*** Opening EXTRACT ***

Communist Chinese intelligence agent

Zhu Feng (朱楓 (Zhū Fēng, Chu Feng); 1905–1950) was a Communist Chinese intelligence agent who worked undercover in Taiwan during 1949 gathering information on the Government of the Republic of China (ROC). She completed several missions, successfully transmitting data on military layouts before being arrested in 1950 and subsequently executed. In 2011, after 60 years her ashes were returned to her family in Nanjing and later buried at Babaoshan Revolutionary Cemetery.

==Life==
Zhu was born in 1905 in Ningbo, Zhejiang Province, into a wealthy family that ran a local fishery trade association. She studied at Ningbo Normal School for Women (now part of Ningbo University) where she was introduced to revolutionary ideology. After college, she married engineer Chen Shouqing and the couple moved back to Ningbo following the Mukden Incident. A few years later Chen died of cholera and Zhu remarried, working alongside her new husband Zhu Xiaoguang, whom she had a son with. She operated a bookstore distributing anti-Japanese propaganda. In 1945 she joined the Chinese Communist Party and three years later was sent to Hong Kong as a spy at the Hong Kong Hezhong Trading Corporation.

*** Closing EXTRACT ***
*** Opening GIVEN RECORDS ***

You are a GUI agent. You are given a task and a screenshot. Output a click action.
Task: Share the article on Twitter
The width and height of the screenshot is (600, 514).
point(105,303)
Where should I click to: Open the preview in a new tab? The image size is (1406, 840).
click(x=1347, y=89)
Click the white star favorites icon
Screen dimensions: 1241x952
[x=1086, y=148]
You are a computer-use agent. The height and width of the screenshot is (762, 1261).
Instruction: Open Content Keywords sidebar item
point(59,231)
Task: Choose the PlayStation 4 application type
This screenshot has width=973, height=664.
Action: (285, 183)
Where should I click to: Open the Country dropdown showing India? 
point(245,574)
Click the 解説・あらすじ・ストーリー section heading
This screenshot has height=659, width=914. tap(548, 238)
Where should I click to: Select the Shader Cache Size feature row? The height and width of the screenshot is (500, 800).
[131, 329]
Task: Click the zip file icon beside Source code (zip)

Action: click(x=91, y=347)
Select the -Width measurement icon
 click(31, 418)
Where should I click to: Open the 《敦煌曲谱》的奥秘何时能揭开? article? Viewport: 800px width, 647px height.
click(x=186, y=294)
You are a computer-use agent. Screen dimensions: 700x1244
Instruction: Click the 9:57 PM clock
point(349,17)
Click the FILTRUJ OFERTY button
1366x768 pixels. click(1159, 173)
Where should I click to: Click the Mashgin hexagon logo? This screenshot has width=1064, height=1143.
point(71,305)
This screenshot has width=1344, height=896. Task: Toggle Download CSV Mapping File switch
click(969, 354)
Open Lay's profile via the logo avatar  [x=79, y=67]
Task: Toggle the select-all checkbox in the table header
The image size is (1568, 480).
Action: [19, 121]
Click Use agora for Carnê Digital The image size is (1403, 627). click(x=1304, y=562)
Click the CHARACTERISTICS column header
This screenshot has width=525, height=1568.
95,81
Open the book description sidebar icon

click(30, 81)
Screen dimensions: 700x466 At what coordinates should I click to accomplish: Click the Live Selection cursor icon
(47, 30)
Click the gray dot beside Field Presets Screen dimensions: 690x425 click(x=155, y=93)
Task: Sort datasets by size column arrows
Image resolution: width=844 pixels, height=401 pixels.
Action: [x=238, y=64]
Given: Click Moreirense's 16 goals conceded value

*** Closing GIVEN RECORDS ***

▸ **YOUR TASKS**
1. State whether each of the following statements agrees with the passage on Zhu Feng, answering yes or no and quoting the deciding words: (a) Zhu was born in Ningbo. (b) Her first husband died in battle. (c) She joined the Chinese Communist Party in 1948.
2. Carry on the passage on Zhu Feng from its final sentence.

▸ **TASK RESULTS**
1.
(a) Yes: "Zhu was born in 1905 in Ningbo, Zhejiang Province"
(b) No: "Chen died of cholera"
(c) No: "In 1945 she joined the Chinese Communist Party"

2.
After working in Hong Kong, she was dispatched to Taiwan in 1949 to gather military intelligence on the Kuomintang who had recently fled from mainland China to re-establish their government on the island. She met with two undercover agents: Cai Xiaoqian, secretary of Taiwan CPC Working Committee and Wu Shi, a CPC intelligence worker serving at a high-ranking post in the ROC government. They reported having organised armed forces to aid the People's Liberation Army in taking Taiwan and passed her microfilm with military plans.

After having the microfilm successfully smuggled off the island via Keelung Port, Cai Xiaoqian was exposed as a spy and broke under interrogation revealing Zhu's identity and the CPC's plan to invade Taiwan. After a suicide attempt, Zhu was arrested in February 1950, tried and executed by firing squad on 10 June 1950 in Taipei. The CPC declared her a martyr of the revolution.

==Return of remains==
In 2001 the Shandong Pictorial Publishing House printed two photos of Zhu Feng, one at her trial clutching a railing and one shortly before her execution. The photos were seen by her family in Nanjing and prompted them to request her ashes be returned to them from the ROC government.
After a decade of searching, scholars managed to locate Zhu Feng's remains at the Fude Cemetery of Taipei and on 9 December 2011 they were returned to Mainland China to be buried at the Babaoshan Revolutionary Cemetery.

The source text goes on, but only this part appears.